— Directive A —
The thread below is about changing blue PDF link text to black. List each step that its answer's final paragraph says you will have to take instead of judging each content stream instruction by itself.

— Quoted text —
============================================================
Traverse whole PDF and change blue color to black

2020-05-03 12:59发布

问题:

I want to change the color of text from blue to black and also wants to remove underline as well. But from only those text which contains "http//" & "https//"

Refrence Links:

Traverse whole PDF and change blue color to black ( Change color of underlines as well) + iText

Traverse whole PDF and Remove underlines of hyperlinks (annotations) only + iText

回答1:

Presenting the complete code of a solution for this task would be beyond the scope of a stack overflow answer. Thus, I'll merely outline here one approach to implement a solution.

Hindrances

The task is more difficult than one might be aware of.

In particular the text of a link is not necessarily drawn using a few consecutive text showing operations (let alone a single one). In the worst case each letter of the link could be drawn in a separate instructions with all these instructions spread in a random order all over the content stream with operations drawing non-link content in-between.

Thus, you cannot look at each content stream instruction by itself and decide immediately what to do with it as was possible in the previous approaches you referenced in your question. Instead you'll have to collect all text and line drawing instructions with their context, sort them in the on page order, find URL texts and nearby lines there-in, manipulate the underlying instructions, and then write out the page content.
============================================================
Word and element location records
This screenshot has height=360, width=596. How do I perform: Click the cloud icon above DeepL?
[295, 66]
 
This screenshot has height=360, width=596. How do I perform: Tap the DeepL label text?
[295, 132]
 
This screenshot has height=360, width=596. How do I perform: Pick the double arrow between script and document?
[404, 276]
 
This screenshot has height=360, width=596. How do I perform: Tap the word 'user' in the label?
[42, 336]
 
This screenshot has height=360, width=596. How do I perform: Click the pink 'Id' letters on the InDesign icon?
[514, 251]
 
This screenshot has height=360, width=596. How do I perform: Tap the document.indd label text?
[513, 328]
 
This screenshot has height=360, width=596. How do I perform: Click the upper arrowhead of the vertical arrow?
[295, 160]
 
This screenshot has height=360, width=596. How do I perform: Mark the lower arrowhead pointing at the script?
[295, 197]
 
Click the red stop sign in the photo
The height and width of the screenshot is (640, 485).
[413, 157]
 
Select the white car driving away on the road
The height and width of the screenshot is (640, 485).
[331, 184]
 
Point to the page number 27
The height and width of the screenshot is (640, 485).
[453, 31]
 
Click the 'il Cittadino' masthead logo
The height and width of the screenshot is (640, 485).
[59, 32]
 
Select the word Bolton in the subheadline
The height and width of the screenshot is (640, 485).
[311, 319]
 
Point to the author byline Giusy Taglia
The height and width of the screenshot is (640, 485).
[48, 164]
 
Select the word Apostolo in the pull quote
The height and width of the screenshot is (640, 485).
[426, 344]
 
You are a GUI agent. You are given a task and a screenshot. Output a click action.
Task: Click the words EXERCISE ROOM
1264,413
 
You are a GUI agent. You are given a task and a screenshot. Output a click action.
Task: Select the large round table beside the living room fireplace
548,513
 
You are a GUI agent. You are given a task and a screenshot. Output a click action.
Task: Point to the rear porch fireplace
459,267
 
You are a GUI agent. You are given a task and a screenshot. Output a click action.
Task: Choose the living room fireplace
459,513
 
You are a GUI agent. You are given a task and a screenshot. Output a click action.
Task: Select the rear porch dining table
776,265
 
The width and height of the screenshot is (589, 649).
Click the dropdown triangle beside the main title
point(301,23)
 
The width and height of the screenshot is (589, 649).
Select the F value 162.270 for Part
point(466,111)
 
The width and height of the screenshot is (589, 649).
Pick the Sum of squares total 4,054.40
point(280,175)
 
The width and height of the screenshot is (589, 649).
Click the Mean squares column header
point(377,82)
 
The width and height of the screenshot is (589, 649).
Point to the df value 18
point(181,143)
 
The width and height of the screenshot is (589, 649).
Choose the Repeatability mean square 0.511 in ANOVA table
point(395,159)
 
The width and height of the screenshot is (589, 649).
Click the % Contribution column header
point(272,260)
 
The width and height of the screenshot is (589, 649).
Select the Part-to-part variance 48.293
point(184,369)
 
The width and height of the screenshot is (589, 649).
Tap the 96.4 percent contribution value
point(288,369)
============================================================
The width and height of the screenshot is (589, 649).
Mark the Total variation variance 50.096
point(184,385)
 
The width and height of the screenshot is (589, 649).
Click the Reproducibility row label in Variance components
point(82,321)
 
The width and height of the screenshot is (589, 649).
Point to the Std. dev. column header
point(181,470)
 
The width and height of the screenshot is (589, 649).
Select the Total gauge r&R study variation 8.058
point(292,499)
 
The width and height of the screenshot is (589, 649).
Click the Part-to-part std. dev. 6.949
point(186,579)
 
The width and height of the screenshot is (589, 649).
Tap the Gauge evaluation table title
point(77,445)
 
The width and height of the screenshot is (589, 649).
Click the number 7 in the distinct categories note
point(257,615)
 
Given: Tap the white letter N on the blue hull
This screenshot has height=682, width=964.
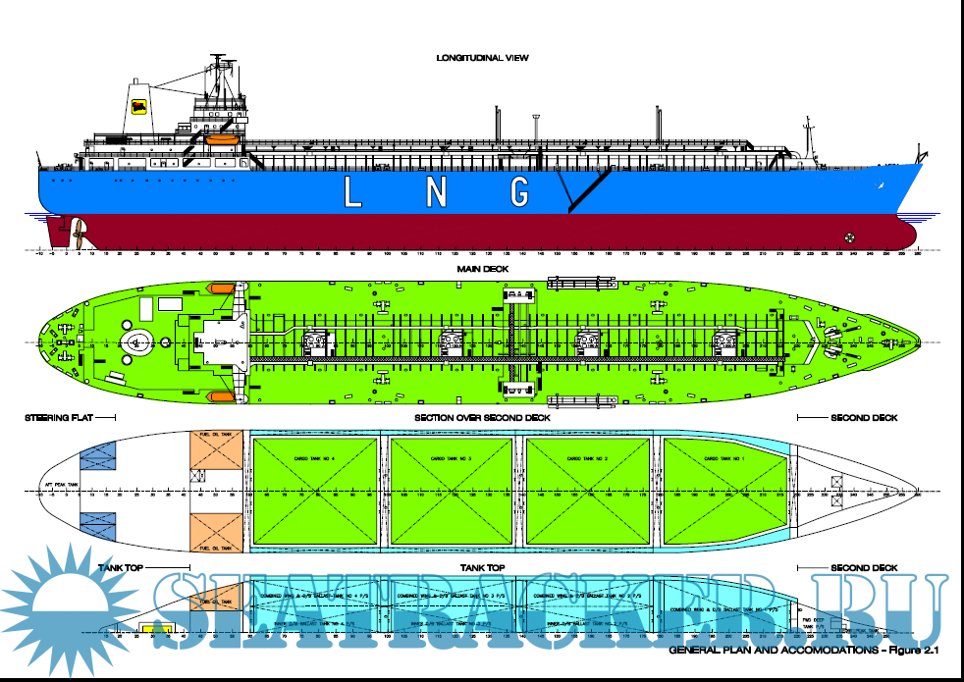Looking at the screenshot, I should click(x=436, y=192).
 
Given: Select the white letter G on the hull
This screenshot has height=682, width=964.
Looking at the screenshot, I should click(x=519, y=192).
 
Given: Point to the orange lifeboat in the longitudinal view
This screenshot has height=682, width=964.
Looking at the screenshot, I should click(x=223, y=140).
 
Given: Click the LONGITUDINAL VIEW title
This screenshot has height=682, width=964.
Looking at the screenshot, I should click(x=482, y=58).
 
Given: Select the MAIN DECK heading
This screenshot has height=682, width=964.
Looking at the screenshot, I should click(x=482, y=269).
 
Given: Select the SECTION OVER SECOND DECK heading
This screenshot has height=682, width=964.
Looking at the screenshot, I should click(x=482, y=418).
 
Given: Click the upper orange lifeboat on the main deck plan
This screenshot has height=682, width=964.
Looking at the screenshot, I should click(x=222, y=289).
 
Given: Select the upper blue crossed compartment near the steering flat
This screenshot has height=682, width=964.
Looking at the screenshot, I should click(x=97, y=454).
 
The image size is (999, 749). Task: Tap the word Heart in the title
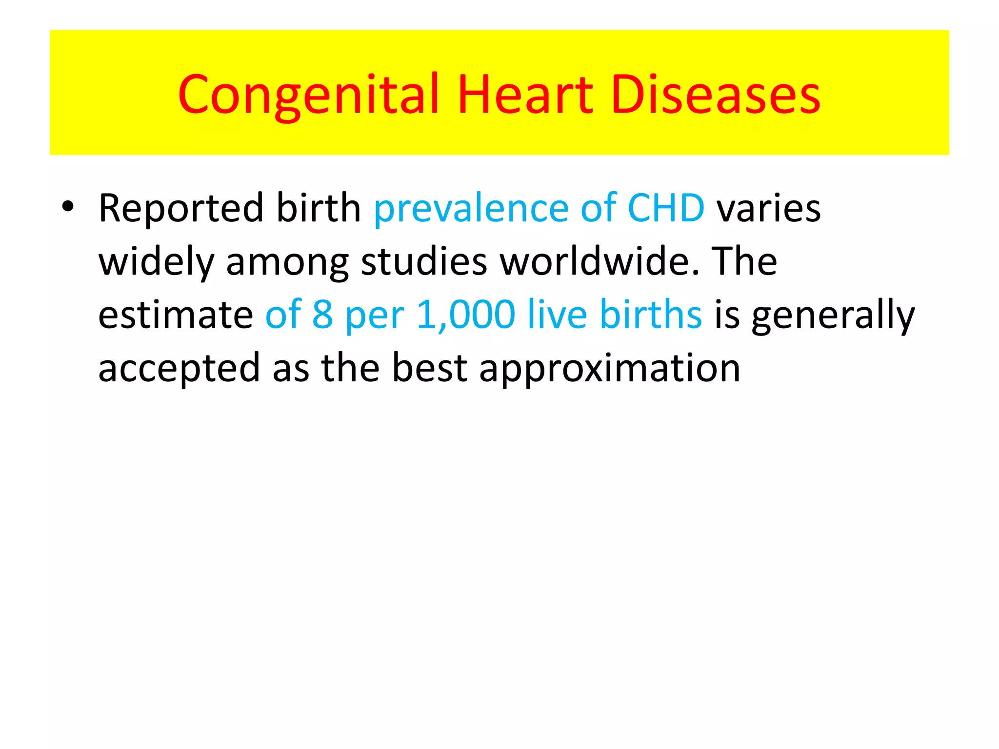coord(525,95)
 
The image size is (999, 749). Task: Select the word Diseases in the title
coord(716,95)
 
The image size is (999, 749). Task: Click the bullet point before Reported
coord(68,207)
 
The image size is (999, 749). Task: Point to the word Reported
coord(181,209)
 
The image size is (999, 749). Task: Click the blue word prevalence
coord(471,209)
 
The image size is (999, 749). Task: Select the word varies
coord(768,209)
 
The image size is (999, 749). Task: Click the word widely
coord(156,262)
============================================================
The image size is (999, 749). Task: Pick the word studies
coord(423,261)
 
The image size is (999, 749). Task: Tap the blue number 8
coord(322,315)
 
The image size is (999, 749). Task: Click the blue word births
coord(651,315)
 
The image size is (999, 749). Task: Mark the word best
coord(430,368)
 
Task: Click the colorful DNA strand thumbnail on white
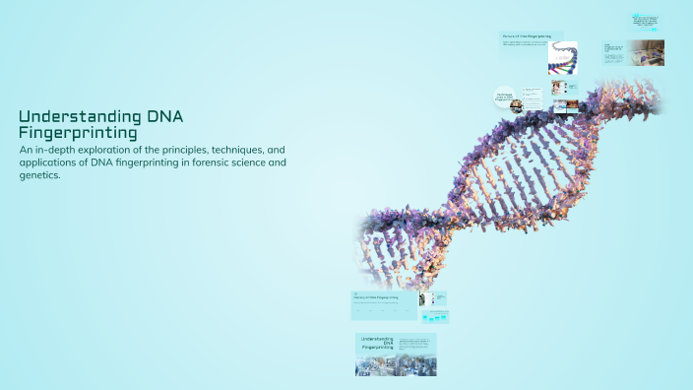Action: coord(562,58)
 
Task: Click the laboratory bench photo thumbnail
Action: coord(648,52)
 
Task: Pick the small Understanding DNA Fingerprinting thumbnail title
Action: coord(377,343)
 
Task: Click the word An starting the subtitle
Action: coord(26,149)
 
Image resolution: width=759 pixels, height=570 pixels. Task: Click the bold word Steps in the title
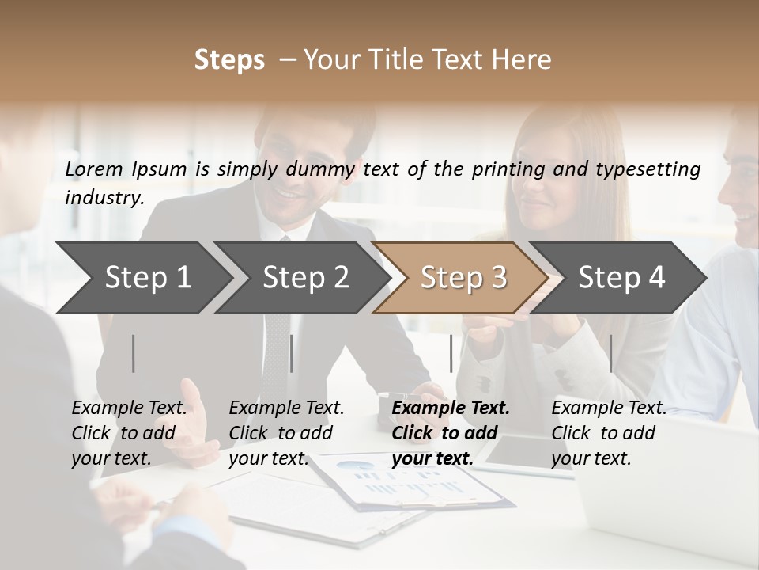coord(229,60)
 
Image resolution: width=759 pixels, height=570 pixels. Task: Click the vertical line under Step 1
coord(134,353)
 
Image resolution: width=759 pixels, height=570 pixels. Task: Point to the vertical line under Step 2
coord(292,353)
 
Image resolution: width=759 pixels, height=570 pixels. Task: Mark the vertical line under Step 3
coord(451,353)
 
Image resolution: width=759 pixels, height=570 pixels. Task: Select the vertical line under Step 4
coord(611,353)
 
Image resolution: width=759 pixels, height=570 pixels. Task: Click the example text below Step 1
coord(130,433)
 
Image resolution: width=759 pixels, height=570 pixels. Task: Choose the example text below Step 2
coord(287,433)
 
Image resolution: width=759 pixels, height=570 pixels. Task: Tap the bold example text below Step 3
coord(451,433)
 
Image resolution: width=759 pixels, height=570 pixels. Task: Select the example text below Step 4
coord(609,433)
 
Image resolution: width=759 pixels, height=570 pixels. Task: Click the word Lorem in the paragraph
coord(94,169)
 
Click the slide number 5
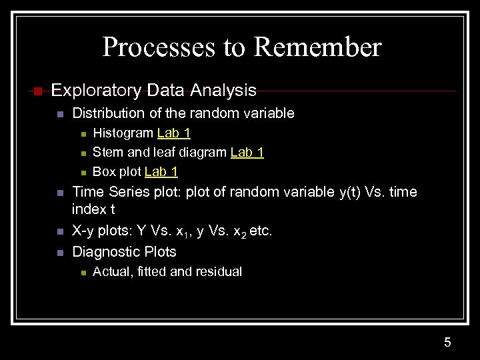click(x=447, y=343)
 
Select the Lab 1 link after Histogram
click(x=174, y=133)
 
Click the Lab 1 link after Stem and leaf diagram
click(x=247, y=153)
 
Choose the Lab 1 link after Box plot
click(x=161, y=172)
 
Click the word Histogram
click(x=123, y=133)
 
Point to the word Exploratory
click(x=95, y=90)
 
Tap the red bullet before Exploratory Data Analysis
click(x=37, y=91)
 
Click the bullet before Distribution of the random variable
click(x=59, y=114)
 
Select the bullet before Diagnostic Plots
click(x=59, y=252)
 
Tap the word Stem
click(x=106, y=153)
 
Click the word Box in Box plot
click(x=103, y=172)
============================================================
— Directive B —
From the rows, quote everything from the line that contains "The image size is (999, 749). Task: Select the word varies" down to the line that contains "coord(156,262)", including both of those lines.

— Exercise response A —
- Collect all text and line drawing instructions with their context.
- Sort them in the on page order.
- Find URL texts and nearby lines therein.
- Manipulate the underlying instructions.
- Write out the page content.

— Exercise response B —
The image size is (999, 749). Task: Select the word varies
coord(768,209)
 
The image size is (999, 749). Task: Click the word widely
coord(156,262)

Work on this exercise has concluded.